At this juncture, a second poor decision was made. Other banks very quickly recognized that the crisis would permanently transform the financial world. They adapted their business models to the significantly more rigorous regulatory environment. The Swiss financial services company UBS largely retreated from commercial transactions to concentrate instead on more stable realms such as asset management.

Only very late did Deutsche Bank draw the necessary conclusions from the financial crisis. When CEO Josef Ackermann, who had overseen the rampant internationalization of the bank, relinquished control of the institution in 2012, Anshu Jain, one of Deutsche’s trading stars, took the reins. Hopeful for a return of the good old days, he assumed that if Deutsche Bank could just hold on for long enough, it could then move in on the markets vacated by other banks.

But things turned out differently and the bank’s position grew ever direr. Jain was then succeeded by the equally unfortunate John Cryan. However, only when Christian Sewing took the helm in 2018 was the long-overdue strategy discussion conducted in earnest.

Government policy during this time was hardly free of blame. While the US government forced the big American banks to accept state capital at the peak of the crisis and urged them to pursue a corrective course, the German government elected to follow a more cautious path. Berlin ultimately left it up to the banks to decide whether or not they would accept government assistance, and otherwise opted to steer clear of corporate policy.

Deutsche Bank was in fact proud of forgoing government aid, but its major clients and investors saw its insufficient capitalization as problematic, which only accelerated its demise.

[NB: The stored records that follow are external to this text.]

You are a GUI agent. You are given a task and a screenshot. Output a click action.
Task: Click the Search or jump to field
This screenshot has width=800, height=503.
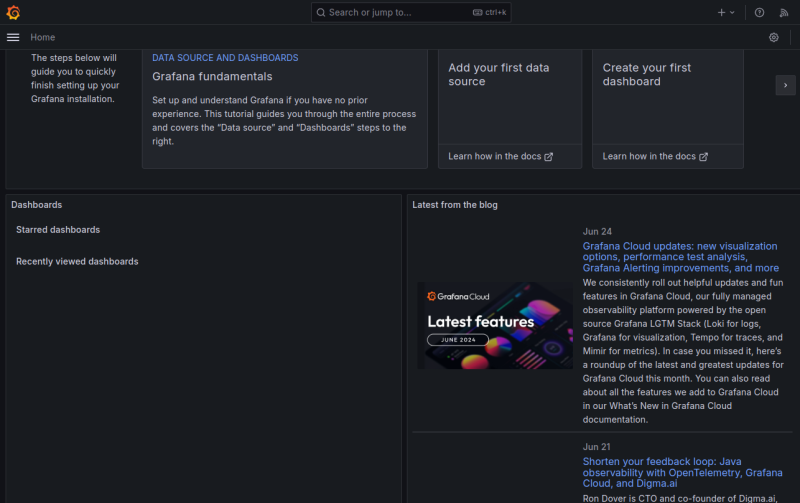412,12
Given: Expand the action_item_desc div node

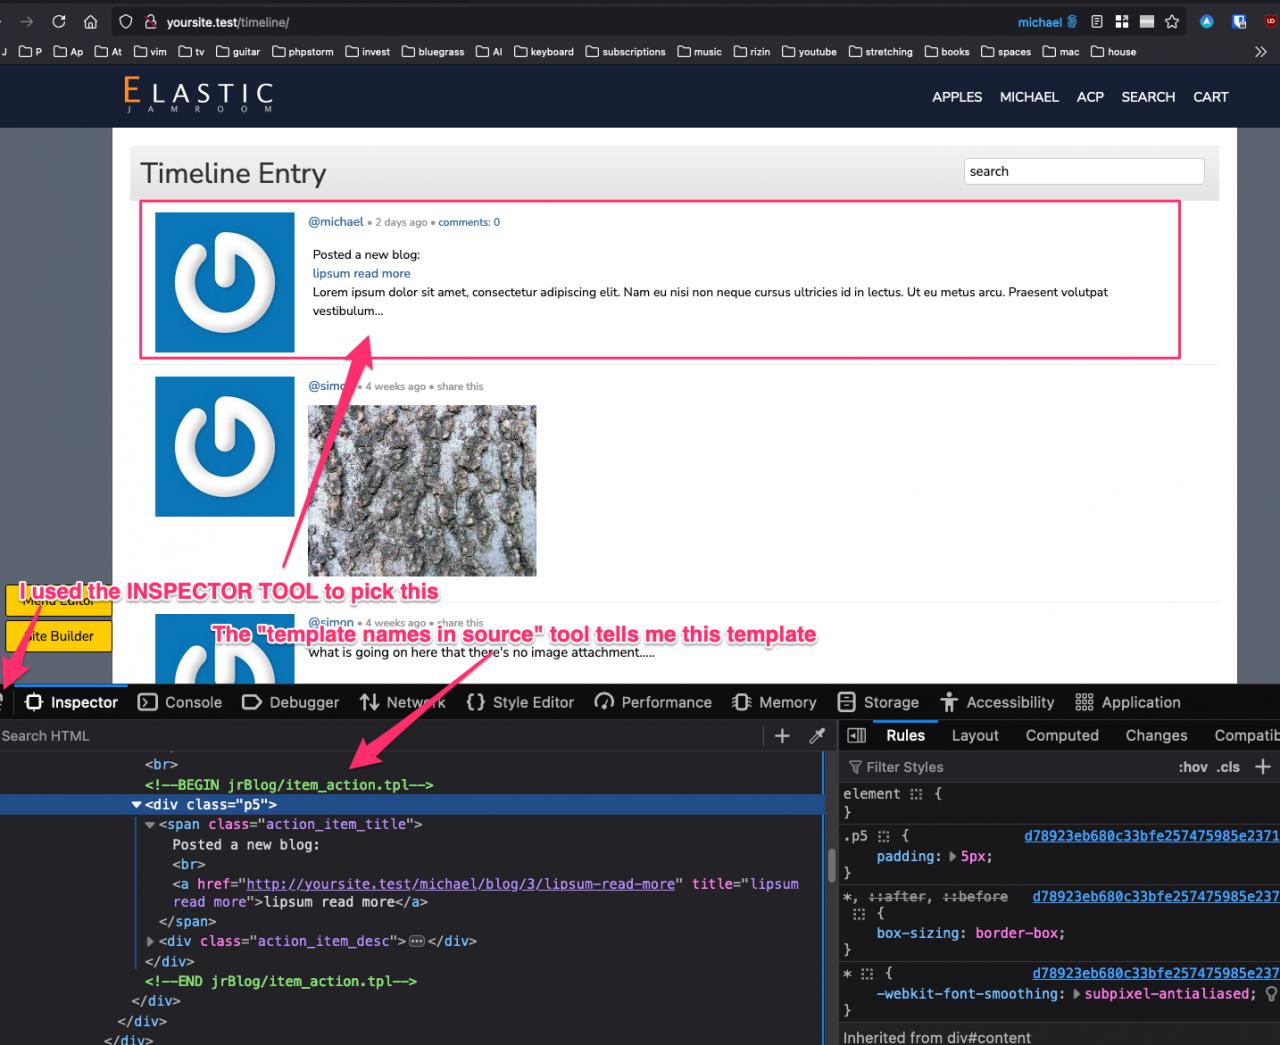Looking at the screenshot, I should tap(151, 942).
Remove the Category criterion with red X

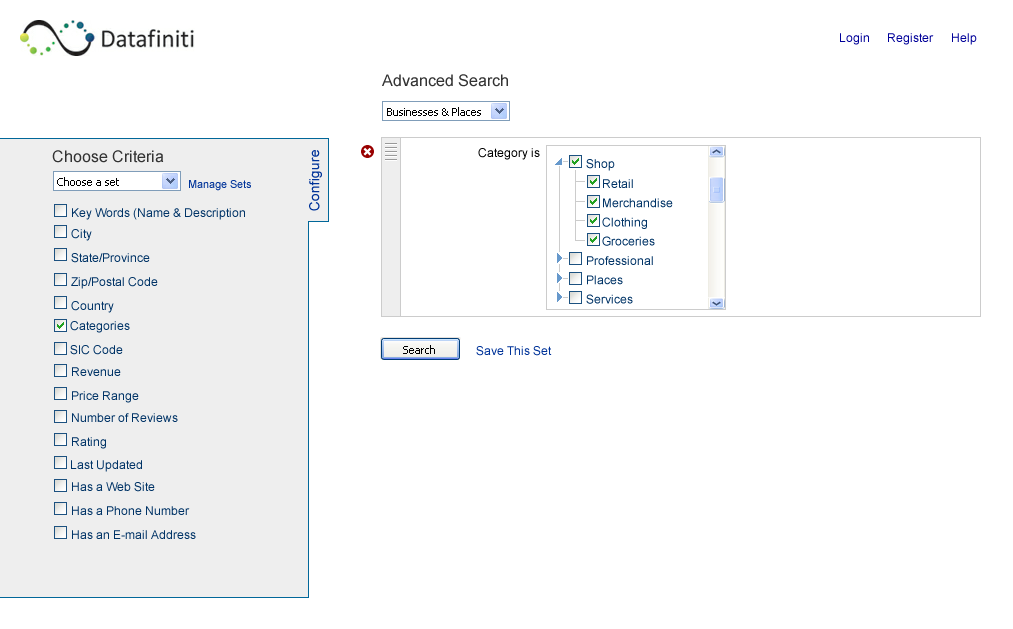[368, 152]
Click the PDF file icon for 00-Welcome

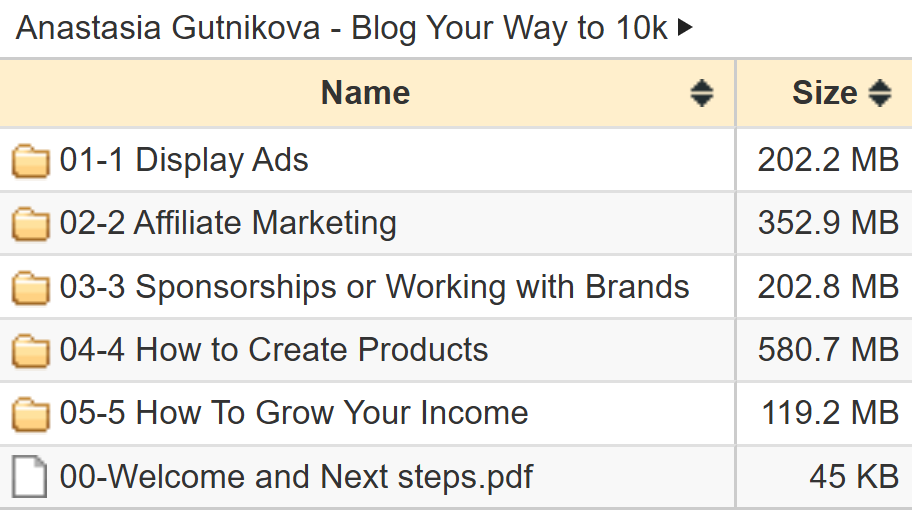coord(29,477)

The government acquired an interest in Commerzbank, which is faring better today as a result. The difficulties undergone by Deutsche Bank are thus also a consequence of misguided government bank-rescue policy.

Another factor is that Deutsche Bank had to contend with an obstacle that every private German bank had to face: the structure of the German banking market. Germany has private banks and public savings banks as well as cooperative banks. The latter two are protected by the government, locally anchored and forbidden to make a profit. Thus they can offer conditions which private institutions can often not match. This limits profit opportunities on the domestic market while leading to a situation where, to a lesser extent than their international competitors, large German banks cannot draw on private savings deposits as a source of funding for their other commercial activities.

What does this mean for the future? A merger with Commerzbank would increase market shares on the domestic front, which could have positive effects on earnings. Moreover, the fact that the German government’s stake in Commerzbank would be the equivalent to a stake in the merged entity would probably be seen by investors and an implicit state guarantee, which could reduce financing costs for the institution.

The merger would of course carry certain risks, as the new entity would be somewhat self-absorbed for several years, which the competition will be sure to exploit. But one thing is clear: simply carrying on as before is out of the question. Tough times lie ahead for Deutsche Bank.

Mark Schieritz
is the economic policy correspondent in the Berlin bureau for the weekly Die Zeit.